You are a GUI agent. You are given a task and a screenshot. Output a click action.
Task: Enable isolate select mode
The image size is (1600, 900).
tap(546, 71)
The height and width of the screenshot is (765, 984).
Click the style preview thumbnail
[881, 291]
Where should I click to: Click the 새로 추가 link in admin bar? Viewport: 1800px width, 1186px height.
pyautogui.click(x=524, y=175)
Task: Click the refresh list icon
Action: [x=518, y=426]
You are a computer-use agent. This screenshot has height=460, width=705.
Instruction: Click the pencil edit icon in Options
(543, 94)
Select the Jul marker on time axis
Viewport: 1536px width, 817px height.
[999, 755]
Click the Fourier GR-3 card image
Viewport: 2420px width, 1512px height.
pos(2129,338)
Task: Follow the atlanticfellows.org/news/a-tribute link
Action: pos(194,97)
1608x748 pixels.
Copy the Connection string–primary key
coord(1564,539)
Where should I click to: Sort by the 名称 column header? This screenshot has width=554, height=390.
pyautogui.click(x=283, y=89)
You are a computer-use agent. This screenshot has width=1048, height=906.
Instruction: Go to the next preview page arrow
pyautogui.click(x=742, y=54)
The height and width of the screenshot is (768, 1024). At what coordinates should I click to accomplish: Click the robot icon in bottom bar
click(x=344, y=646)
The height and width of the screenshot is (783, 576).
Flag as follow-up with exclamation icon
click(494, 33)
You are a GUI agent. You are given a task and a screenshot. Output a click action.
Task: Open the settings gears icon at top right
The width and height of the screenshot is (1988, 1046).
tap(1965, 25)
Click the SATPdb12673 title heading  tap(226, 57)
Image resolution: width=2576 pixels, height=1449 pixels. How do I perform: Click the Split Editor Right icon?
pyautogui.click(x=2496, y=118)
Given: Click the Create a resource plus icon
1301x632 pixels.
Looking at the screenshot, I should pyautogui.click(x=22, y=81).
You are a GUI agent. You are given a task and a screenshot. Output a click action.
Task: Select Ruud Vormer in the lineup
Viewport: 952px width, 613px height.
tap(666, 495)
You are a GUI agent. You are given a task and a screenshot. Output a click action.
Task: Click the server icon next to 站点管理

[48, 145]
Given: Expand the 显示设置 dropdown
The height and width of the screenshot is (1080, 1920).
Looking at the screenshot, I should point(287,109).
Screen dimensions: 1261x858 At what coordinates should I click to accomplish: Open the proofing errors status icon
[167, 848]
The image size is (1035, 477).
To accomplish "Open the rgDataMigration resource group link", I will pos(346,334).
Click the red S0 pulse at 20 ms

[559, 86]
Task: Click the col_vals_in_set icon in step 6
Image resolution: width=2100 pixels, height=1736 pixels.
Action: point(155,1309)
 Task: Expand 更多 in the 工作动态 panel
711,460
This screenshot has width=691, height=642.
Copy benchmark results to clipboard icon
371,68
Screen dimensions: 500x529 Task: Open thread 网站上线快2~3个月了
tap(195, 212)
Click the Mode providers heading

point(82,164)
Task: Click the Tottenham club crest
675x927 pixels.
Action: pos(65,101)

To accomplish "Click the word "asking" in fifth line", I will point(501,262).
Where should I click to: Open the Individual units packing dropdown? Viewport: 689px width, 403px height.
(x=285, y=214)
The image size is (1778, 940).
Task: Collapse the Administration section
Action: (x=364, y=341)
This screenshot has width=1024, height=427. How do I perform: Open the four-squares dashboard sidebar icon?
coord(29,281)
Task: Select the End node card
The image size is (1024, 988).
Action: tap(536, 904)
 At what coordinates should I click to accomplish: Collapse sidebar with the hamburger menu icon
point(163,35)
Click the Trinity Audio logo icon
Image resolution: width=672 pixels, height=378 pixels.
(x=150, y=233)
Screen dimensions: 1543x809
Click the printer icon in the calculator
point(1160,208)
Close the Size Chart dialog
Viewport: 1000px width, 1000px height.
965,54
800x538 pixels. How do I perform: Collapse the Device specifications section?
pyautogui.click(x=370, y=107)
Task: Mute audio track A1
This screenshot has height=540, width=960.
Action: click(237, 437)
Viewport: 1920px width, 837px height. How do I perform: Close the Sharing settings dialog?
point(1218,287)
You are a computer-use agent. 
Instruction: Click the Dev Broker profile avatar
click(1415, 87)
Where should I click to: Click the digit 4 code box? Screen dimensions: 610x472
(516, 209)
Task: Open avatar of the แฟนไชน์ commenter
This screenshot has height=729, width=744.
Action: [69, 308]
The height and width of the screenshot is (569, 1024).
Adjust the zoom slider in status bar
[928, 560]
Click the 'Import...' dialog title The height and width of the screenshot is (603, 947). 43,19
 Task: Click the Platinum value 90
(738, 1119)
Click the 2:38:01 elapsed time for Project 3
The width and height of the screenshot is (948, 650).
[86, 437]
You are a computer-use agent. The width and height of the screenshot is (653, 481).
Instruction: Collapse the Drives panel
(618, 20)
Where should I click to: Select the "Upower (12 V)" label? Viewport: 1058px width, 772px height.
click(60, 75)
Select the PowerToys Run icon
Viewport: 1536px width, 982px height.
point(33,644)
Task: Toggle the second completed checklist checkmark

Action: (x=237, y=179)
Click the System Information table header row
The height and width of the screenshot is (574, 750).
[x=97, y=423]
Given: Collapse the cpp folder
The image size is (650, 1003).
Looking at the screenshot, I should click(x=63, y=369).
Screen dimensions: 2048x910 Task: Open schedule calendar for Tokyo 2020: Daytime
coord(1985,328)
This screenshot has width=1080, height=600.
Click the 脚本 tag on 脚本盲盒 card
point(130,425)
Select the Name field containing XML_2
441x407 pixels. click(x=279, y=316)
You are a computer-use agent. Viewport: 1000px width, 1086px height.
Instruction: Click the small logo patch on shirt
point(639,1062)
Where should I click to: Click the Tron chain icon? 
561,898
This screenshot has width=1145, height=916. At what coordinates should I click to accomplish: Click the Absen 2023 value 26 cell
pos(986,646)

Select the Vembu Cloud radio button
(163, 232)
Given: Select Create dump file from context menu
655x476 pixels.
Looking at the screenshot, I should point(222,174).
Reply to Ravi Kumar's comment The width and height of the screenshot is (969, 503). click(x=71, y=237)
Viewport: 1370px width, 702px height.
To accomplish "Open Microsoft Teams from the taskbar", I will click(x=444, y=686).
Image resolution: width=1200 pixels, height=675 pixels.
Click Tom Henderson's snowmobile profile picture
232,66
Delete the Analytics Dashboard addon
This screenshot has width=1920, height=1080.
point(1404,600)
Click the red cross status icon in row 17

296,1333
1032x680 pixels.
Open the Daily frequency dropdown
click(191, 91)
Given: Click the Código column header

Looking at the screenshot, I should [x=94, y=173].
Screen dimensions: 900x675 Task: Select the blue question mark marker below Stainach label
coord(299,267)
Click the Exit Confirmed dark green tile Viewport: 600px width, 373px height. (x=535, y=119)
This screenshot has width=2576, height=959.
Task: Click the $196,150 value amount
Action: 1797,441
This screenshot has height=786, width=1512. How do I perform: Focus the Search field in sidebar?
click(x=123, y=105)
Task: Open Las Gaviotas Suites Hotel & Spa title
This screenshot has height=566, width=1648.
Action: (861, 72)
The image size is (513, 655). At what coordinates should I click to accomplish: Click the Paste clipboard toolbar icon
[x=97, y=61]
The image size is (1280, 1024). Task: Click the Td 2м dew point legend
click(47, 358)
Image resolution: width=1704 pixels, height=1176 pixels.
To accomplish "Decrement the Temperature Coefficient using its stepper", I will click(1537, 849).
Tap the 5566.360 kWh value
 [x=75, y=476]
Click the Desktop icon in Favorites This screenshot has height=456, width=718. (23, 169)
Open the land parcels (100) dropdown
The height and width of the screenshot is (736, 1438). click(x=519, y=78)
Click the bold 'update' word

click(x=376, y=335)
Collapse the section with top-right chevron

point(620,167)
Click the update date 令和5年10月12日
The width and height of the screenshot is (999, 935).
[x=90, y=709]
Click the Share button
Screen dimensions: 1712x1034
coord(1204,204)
********
Written request:
Please print the stretch of lines from the very first line through the one containing "click(x=344, y=646)", with both ends included, reproducing each line word for word.

Answer:
You are a GUI agent. You are given a task and a screenshot. Output a click action.
Task: Enable isolate select mode
The image size is (1600, 900).
tap(546, 71)
The height and width of the screenshot is (765, 984).
Click the style preview thumbnail
[881, 291]
Where should I click to: Click the 새로 추가 link in admin bar? Viewport: 1800px width, 1186px height.
pyautogui.click(x=524, y=175)
Task: Click the refresh list icon
Action: [x=518, y=426]
You are a computer-use agent. This screenshot has height=460, width=705.
Instruction: Click the pencil edit icon in Options
(543, 94)
Select the Jul marker on time axis
Viewport: 1536px width, 817px height.
[999, 755]
Click the Fourier GR-3 card image
Viewport: 2420px width, 1512px height.
pos(2129,338)
Task: Follow the atlanticfellows.org/news/a-tribute link
Action: pos(194,97)
1608x748 pixels.
Copy the Connection string–primary key
coord(1564,539)
Where should I click to: Sort by the 名称 column header? This screenshot has width=554, height=390.
pyautogui.click(x=283, y=89)
You are a computer-use agent. This screenshot has width=1048, height=906.
Instruction: Go to the next preview page arrow
pyautogui.click(x=742, y=54)
The height and width of the screenshot is (768, 1024). At what coordinates should I click to accomplish: Click the robot icon in bottom bar
click(x=344, y=646)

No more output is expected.